Little Light

Technical Design
GameMaker really works well when it comes to reuseability. I will code something directly on the player object, the code to initialize the sound emitters for instance, then refactor that code into a function that accepts the target object as a parameter. This isn’t groundbreaking or anything. The great part is the way GameMaker facilitates this type of design and makes it easy to do. It agrees with my style very much.

Let’s get to some specific things I’m working on…

The Player
The main character was originally written as a guy like me named Elliot Ever. However, this quickly lead to me referring to the world as the Eververse, which is not good. I’m not sure what to name him now. I was thinking of letting the player name the character and not referring to the character by any specific gender. This way, the person playing the game can pour themself into the main character container and not feel out of place. I’d like anyone to be able to imagine that if they were put in the hero’s place, they could fill the role very well!

Not having a specific character to work with got me thinking about the hero’s interactions with other characters in the game. How would a hero with no personality decide what to say, what to do? So I decided to give the hero a personality type, akin to how the hero is defined in Just Cause 3. Rico Rodriguez has a very well defined personality and set of needs.

“The child of one thousand comic books and action movies. He is James Bond, Mad Max, Jason Bourne, El Mariachi, Wolverine, Punisher, Rambo, Tony Montana and Han Solo all rolled into one. With a touch of Enrique Iglesias to top it all off!”
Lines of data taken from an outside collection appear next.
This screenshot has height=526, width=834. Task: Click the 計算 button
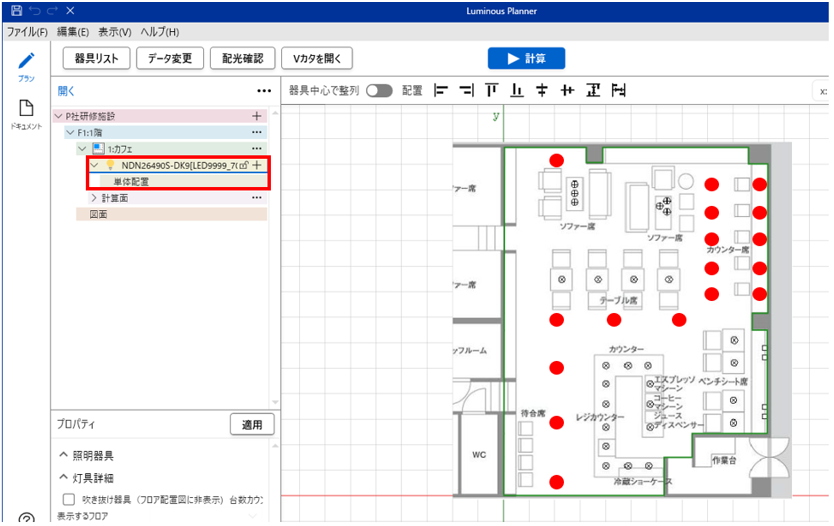[x=526, y=58]
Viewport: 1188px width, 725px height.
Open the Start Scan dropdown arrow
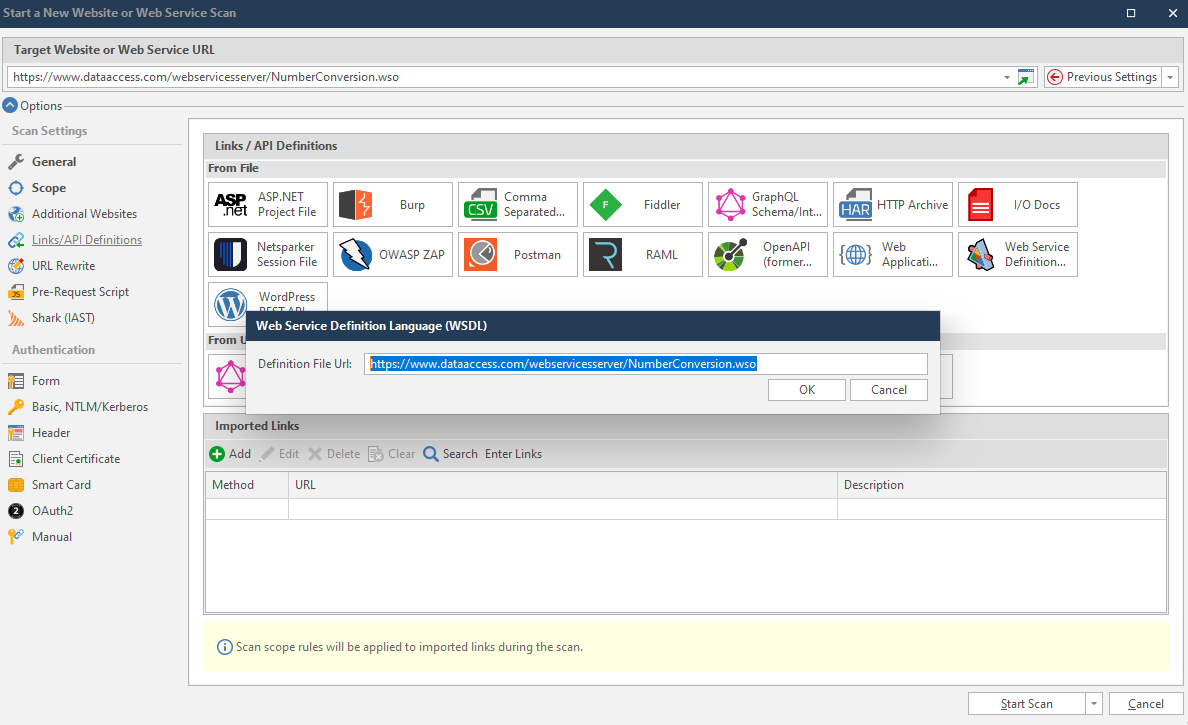click(x=1095, y=704)
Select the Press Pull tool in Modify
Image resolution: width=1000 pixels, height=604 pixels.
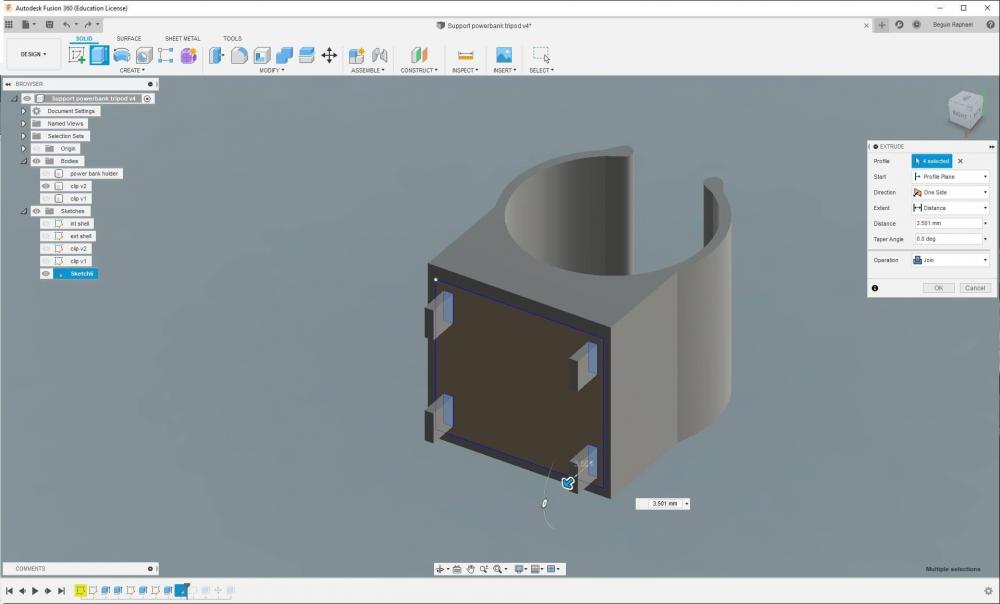point(217,55)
I’ve thought about giving the hero a personality that is loosely based on one of the Myers-Briggs types, speficially, INTP. That’s probably where I will start as far as interactions go.

Little Buddy
I wanted to have a buddy companion for the player. Think, Destiny’s Ghost, Halo’s Cortana, or System Shock’s SHODAN. I picture the companion traveling with the player like the Ghost, giving the player real-time augmented reality feedback. For instance, when you walk up to an NPC, the companion will display the active quests involving that NPC. How or where these would be displayed is unknown.

GameMaker works in such a way that I will code the logic for these augmented reality components into the companion’s game object. They will activate and deactivate based soley on the Ghost’s presence in the world and will operate entirely independent of any other object in the game. The ghost requires a follow target, in our case it’s the player. From that follow object, the ghost gets the viewport and uses that to display its augmented reality information. You could attach it to any object with an active viewport and it would display its information correctly.

I liked the Ghost idea until I played Hyper Light Drifter and saw their Ghost. That game already has so many similarities to mine that adding a ghost just seems like it will invite even more comparison. Part of me doesn’t care about the similarities. I’ve known about the type of game I want to make for 10 years and that’s what I’m going to make. Another part of me says, get rid of the ghost, get rid of the work required to make the ghost. I’m leaning towards an in-ear companion, much like Jane from the Ender book, “Speaker for the Dead.”

The Game World
This has been tough for me. I want so badly to integrate unexplained real world events into my story, explaining them as consequences of the game’s events. It just doesn’t seem like it’s going to line up. I will take another pass at it though, I really enjoyed writing those parts of the story.

The ‘alien’ world is called Roma in everything I’ve written. Inhabited by Romans, which aren’t from Romania. They are ‘robotic human.’ Not really robotic at all, but that’s how we can understand them from our frame of reference.

They are a lot like we could be a few hundred years from now. Their planet is dying and has recently reach the tipping point. They disregarded any concern for the planet because they had an extremely advanced space program. It was very nearly ready to support a full blown planet-wide emigration when they were attacked on a global scale. The assailant, an alien race that frequented the Solar system, was thought to be an ally and attacked with little resistance. By the time the Romans were able to respond, the war had already been lost. The Romans presence in space was nearly wiped out when the capital spaceport, Porta De Ceu, was totally destroyed. Millions died in the unprovoked attack.

Collusion and the Altayih
Once the dust had settled from the invasion, It was found that many Romans had colluded with the Altayih to ensure the effectiveness of the attack. These traitors, known as Tamurins, were critical to the Altayin’s understanding of the Roman defenses, helping to detail and map out the Roman response to the surprise attack. The Roman’s faith and trust in the Altayih was mirrored by the Tamurins, and they too were betrayed. The Tamurins were promised positions of power once the Romans were conquered, but few survived the attacks and many were executed by their co-conspirators. Within a few weeks, the Altayin’s had taken control of every one of the Romans offworld mines. They enslaved the inhabitants of the mining colonies and eventually worked many of the colonists to death. It turned out that the Altayih had no desire to conquer the Romans and were merely doing what had to be done to collect as many resources as they could. After a few decades, the Altayih moved on to a new system.